The “student hot meal” at a regulated price is guaranteed at universities across Finland – partly subsidised by the government, and delivered at Turku by an SU owned cafeteria. And that price is set by the equivalent of NUS Conference. It reflects a desire not only to fund students’ costs, but also keep the prices they face low – an approach that would help in the UK.

Somewhere to live

The other big cost for UK students remains accommodation, and here we found another fascinating model. Some 9,000 bedspaces at Turku are owned by an organisation 49% owned by the SU and 51% owned by the municipality – the local university isn’t involved at all. Prices are low and standards are high. If only we could get that kind of vision going somehow in the UK.

It wasn’t the only model of student accommodation we saw. Some of Helinki’s “student nations” owned not just housing but social space for students. This concept of “third space” – somewhere shared to hang out, talk and “be” that’s other than work/study and home is increasingly missing in the UK student experience but appears to be very important for students and their experience in the scandis.

Healthy cultures

Student health care is a bit of a mess back at home – local NHS services are often not geared around the fairly specialist needs that students face in relation to mental and sexual health, and the line between university services and NHS services is increasingly blurred and fraught as blame passes around for students being let down.

So we were amazed to learn that in Finland there’s a national student NHS – integrating a range of student-focussed specialist services that are delivered by an organisation with student involvement at all levels, including its board. It’s an inspiring model that looks like it really works to support learning and “joins up” prevention, care and support – and might even be possible in, say, London, Wales, NI or Scotland – or perhaps Manchester where regional devolution is developing.

More democratic?

Finland was another country where the student leaders weren’t elected by cross campus ballot, but by a council of students. We tend to swagger around thinking that the UK system is “more democratic”, but at Turku turnout in the election for the council runs at a perfectly healthy 40% and you get the sense that the sabb election is less “popularity contest” and more “tough scrutiny”. As we run into endless, term-long campaigns in the UK to encourage people to stand and vote, Finland’s system also doesn’t dominate and “push out” other messages in the way the UK system does. Maybe we need reform of the Education Act 1994.

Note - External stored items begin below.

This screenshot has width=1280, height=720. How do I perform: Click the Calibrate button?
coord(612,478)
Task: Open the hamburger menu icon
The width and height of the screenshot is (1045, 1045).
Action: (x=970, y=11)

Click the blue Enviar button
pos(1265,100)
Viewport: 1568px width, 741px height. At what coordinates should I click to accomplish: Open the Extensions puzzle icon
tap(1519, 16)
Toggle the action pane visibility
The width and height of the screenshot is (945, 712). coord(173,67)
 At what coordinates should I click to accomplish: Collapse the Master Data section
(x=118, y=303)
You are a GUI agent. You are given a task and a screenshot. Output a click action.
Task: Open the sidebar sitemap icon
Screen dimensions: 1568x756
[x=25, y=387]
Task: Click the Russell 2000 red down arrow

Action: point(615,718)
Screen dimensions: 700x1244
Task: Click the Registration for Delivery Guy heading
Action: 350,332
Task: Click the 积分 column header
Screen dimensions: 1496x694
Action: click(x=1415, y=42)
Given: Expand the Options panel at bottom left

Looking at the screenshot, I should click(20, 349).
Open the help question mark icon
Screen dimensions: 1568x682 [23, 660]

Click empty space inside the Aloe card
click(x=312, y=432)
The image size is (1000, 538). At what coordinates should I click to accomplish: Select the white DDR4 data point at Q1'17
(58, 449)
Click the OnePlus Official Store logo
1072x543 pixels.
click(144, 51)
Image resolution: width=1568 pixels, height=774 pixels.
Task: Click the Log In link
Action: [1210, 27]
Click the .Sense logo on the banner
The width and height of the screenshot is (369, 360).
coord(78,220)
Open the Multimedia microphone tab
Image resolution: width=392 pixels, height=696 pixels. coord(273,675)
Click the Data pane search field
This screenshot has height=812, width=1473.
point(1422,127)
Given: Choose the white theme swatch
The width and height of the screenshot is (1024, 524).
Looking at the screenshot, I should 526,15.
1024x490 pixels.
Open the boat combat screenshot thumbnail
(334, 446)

We hear a lot in the UK – particularly from proponents of fees – that they have somehow caused students to take their studies more seriously, drink less and work harder. But there may be a correlation/causation issue here – they’re reporting the same issues with student lifestyle changes and mental health in Finland where education remains free.

Professionals matter

As in the Baltics, student representation here is a serious business. At Turku the underpinning governance model of the university is tripartite – all committees feature a third academics, a third professional services staff and a third students. It’s a model which promote cooperation, effective solutions and respect for everyone that works at the university to make it a success, and an interesting answer to the question often posed in the UK – “who is the university”.

It’s also a country heavily into climate campaigning – and one way in which that manifests is a focussed programme to reduce waste. Students here can go to their SU to rent almost anything – from skis to bedding, from cutlery to study materials – making student life less expensive and wasteful and generating some much needed additional income for the SU as a result. It’s a model well worth exploring in the UK.